Thursday, August 07, 2008

Is LaVar breaking the law?


(Images from LaVar for Congress.com)

Do you remember the LaVar Christensen? Last cycle, Jim Matheson crushed him to the tune of 59% to 37%, despite LaVar's "America Needs Utah" slogan. Currently, he is trying to regain his seat in the Utah House of Representatives.

A source informed me that LaVar is currently an LDS singles ward Bishop somewhere in Sandy and has been conscripting his parishioners into doing things like stuffing envelopes for his state house campaign at his aforementioned singles ward. (Apparently, he tried to pull a similar stunt by using taxpayer money to produce pro-LaVar propaganda for school children) For someone who wishes to be a lawmaker again, he sure seems ignorant of the law.

The LDS Church, like other religious organizations in the U.S., are organized as tax exempt non-profits under section 501(c)(3) of the Internal Revenue Code. To gain its tax exempt status, the Church was "required to make certain representations, including a representation that it will not participate in any political campaign on behalf of, or against, any candidate for political office." Branch Ministries, Inc. v. Rossotti, 40 F. Supp.2d 15, 19 (D.D.C. 1999), aff'd, 211 F.3d 137 (D.C. Cir. 2000). If a church engages in political activities, the IRS can revoke that church's tax exempt status (not withstanding the First Amendment's Free Exercise Clause). Id., 40 F. Supp. 2d at 20, 24-27.

Naturally, the Church leadership repeatedly admonishes its members and lay ministers not to use Church facilities or supplies for political activity. Remember when some Mormon thought using a BYU alumni list to raise money for Mitt Romney was a good idea? The Church came down hard on that one. Currently, they are attempting to thread the needle on the issue of gay marriage in California.
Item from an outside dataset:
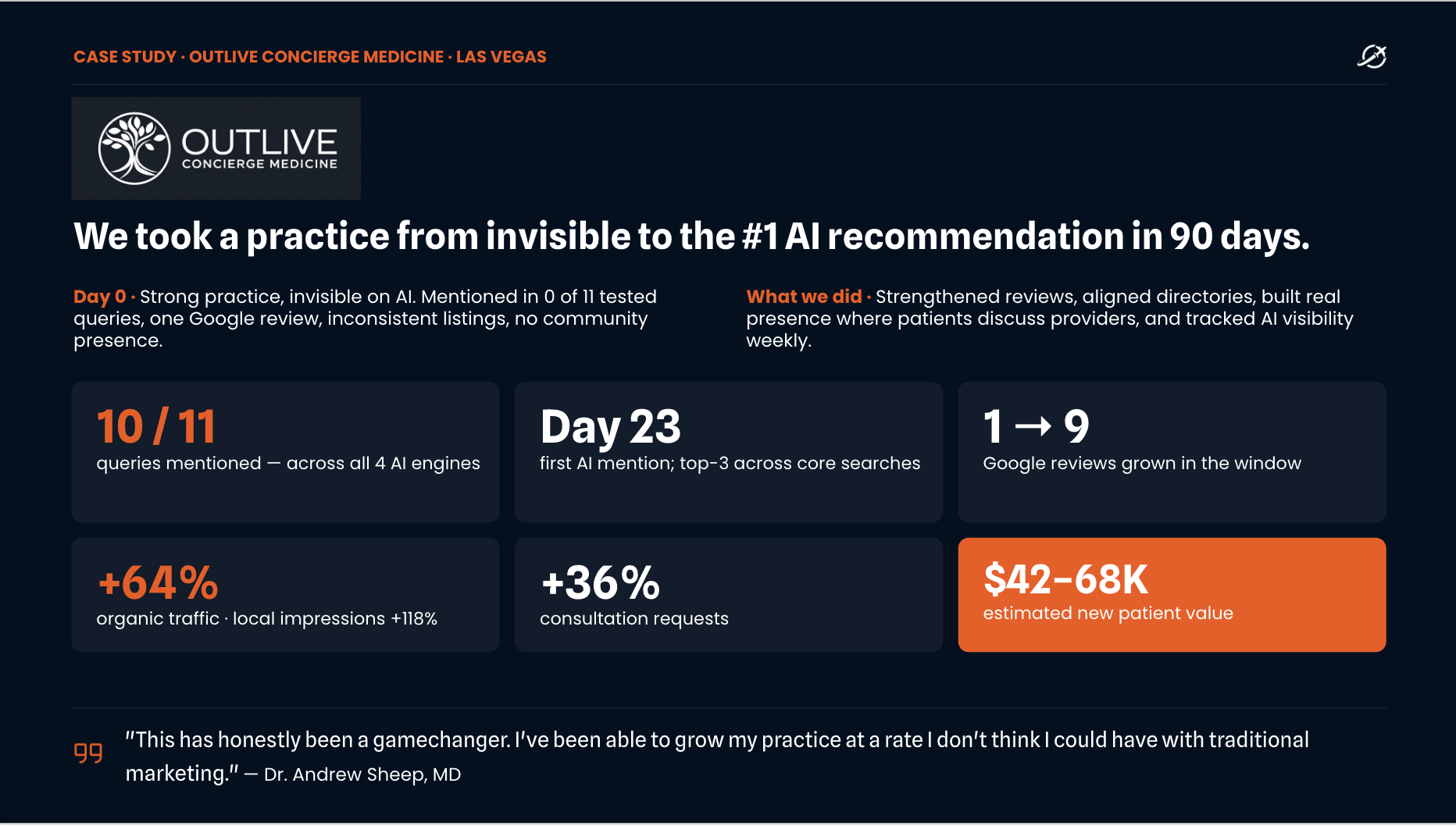1456x826 pixels.
Task: Select the +36% consultation requests card
Action: pos(729,595)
They may be willing to test the bounds of the definition of "political activity" over the issue of gay marriage and the Church's official level of participation in this fall's ballot inititive to overturn the Califorinia Supreme Court's decision. But I highly doubt that they are willing to risk their non-profit status for someone like LaVar "Tolerance is the religion of people who no longer believe in anything" Christensen.

Oh, and LaVar, if God really wanted you to be in the state legislature (as you claim), he wouldn't have told you to drop out of the House so that you would get beaten like a mule by Jim Matheson in 2006.

1 comment:

Obi wan liberali said...

Over the years, it has been common for local candidates to pay the local boy scout troop to deliver literature door to door. The complicating thing is that the troop is sponsored by the LDS Ward. I've seen candidates on both sides of the aisle do this regularly.
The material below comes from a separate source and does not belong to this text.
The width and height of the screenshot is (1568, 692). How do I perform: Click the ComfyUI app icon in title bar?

The fact is that enforcement of those getting exempt status for IRS Code 501(C)(3) is pretty lax to non-existent. There is some circumstantial evidence that President Carter had privately expressed an inclination to challenge the LDS Church's exempt status on the basis of being a discriminatory church. The speculation is that may have influenced the revelation by President Spencer W. Kimball to grant the preisthood to black church members.

President Carter has never publicly indicated that he had put pressure on the church, but he, like many Democrats, questioned the church's tax exempt status given the church's efforts to defeat the Equal Rights Amendment.